#### [Exercise goal]
Among the entries, find the lines with the string "computer" and report them.

*** Begin section ***

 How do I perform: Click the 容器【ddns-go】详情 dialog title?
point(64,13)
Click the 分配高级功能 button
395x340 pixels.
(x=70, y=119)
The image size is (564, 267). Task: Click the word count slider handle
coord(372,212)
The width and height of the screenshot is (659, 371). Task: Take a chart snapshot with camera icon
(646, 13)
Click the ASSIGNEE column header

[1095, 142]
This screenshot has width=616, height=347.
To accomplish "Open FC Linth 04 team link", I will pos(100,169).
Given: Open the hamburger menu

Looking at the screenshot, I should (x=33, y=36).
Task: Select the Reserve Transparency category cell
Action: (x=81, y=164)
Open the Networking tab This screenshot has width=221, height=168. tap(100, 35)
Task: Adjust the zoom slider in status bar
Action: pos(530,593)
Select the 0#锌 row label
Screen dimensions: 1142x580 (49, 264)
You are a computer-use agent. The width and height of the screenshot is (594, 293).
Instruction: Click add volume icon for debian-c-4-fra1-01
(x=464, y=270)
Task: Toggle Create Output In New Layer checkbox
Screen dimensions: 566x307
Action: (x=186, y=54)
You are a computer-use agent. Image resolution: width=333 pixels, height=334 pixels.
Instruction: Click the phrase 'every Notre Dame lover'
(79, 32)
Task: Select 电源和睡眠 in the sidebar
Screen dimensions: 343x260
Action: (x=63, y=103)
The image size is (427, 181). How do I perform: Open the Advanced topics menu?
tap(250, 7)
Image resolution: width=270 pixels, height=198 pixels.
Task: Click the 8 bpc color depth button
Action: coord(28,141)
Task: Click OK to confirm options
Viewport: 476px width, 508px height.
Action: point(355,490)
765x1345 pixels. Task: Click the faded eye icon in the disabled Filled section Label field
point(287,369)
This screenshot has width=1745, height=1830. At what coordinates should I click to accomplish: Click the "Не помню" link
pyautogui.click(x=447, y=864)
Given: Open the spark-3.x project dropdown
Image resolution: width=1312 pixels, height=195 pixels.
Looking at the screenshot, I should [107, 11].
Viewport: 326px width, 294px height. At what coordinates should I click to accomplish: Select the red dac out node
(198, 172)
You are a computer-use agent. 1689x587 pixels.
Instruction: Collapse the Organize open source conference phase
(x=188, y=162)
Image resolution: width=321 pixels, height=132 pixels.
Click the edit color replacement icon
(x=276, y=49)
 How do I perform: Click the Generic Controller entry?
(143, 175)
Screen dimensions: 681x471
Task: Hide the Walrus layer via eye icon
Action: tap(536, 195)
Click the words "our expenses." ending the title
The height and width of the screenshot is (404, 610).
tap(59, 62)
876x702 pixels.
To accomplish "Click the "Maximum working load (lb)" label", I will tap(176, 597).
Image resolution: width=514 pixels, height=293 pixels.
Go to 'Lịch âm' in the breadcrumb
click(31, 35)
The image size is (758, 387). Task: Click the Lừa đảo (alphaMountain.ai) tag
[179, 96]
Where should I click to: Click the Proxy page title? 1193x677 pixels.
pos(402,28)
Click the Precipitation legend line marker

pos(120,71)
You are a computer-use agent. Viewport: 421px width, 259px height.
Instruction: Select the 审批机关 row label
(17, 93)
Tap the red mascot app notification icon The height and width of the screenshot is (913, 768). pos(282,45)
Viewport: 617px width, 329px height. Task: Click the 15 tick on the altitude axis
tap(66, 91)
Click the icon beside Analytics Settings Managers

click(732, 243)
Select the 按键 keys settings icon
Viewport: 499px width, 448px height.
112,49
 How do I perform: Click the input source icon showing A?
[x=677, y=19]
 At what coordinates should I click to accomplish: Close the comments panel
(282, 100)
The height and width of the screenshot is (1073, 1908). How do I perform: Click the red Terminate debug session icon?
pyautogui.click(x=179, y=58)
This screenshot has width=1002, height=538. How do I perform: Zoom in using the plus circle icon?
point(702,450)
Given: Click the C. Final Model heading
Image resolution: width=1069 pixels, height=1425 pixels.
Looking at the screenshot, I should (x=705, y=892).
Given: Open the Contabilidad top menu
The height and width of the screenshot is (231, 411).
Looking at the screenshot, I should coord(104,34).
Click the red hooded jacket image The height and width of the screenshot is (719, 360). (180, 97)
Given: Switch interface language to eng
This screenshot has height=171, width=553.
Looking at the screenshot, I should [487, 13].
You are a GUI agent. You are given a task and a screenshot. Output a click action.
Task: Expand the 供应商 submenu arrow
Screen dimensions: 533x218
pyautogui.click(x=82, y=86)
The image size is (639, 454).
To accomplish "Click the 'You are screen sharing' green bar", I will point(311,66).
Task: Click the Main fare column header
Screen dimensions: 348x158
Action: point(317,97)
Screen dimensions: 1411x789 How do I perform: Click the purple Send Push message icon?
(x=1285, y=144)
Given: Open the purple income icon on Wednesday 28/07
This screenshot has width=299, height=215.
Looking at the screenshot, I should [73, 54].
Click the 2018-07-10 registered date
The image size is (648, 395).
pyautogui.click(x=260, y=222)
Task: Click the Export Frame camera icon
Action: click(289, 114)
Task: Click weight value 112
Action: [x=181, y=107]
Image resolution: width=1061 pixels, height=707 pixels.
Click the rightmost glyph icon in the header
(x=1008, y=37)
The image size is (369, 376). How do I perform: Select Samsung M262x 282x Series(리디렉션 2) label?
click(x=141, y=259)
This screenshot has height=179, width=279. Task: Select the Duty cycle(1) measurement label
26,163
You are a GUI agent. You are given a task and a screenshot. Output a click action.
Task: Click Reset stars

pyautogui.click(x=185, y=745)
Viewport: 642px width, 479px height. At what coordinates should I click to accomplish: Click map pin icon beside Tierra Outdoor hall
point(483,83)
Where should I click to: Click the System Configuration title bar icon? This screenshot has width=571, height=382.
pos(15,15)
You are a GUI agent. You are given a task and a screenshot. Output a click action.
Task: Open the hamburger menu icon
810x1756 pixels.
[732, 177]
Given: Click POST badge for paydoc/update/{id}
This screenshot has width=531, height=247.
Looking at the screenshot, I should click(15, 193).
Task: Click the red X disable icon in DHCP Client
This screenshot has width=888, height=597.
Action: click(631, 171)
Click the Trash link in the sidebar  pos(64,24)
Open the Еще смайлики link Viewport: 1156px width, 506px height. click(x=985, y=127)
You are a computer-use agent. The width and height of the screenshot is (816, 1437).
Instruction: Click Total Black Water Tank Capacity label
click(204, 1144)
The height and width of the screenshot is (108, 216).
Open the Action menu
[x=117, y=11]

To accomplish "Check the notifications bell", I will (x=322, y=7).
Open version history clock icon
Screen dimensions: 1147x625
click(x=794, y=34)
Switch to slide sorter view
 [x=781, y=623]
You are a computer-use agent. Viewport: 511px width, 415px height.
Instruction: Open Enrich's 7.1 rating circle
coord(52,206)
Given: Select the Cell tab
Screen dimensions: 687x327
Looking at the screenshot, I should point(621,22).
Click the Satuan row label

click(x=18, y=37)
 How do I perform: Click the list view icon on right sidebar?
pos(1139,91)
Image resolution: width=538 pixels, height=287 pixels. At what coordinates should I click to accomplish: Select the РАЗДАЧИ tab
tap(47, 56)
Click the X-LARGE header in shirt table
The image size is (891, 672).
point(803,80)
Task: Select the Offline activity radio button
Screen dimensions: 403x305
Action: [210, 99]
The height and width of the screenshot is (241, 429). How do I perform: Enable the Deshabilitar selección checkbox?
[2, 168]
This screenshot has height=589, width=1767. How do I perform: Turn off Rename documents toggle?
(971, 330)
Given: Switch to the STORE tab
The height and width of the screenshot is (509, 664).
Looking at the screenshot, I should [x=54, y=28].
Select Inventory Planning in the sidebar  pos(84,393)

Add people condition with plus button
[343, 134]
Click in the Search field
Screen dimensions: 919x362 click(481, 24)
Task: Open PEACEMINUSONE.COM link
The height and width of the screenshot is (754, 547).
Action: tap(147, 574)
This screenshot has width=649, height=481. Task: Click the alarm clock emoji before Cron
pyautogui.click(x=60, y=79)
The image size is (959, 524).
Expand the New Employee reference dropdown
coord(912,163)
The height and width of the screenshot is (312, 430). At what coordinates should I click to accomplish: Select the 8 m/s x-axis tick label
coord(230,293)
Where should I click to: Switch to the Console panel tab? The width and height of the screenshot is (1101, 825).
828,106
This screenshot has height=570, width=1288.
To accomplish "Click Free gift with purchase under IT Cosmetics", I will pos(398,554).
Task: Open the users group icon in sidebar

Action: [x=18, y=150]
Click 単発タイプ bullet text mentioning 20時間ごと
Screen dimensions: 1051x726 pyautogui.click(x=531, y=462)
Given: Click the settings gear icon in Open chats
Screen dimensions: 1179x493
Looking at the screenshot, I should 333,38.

*** End section ***

#### [Task result]
You are a computer-use agent. The width and height of the screenshot is (594, 293).
You are a computer-use agent. Image resolution: width=333 pixels, height=334 pixels.
You are a computer-use agent. 1689x587 pixels.
You are a computer-use agent. Viewport: 421px width, 259px height.
You are a computer-use agent. The width and height of the screenshot is (816, 1437).
You are a computer-use agent. Viewport: 511px width, 415px height.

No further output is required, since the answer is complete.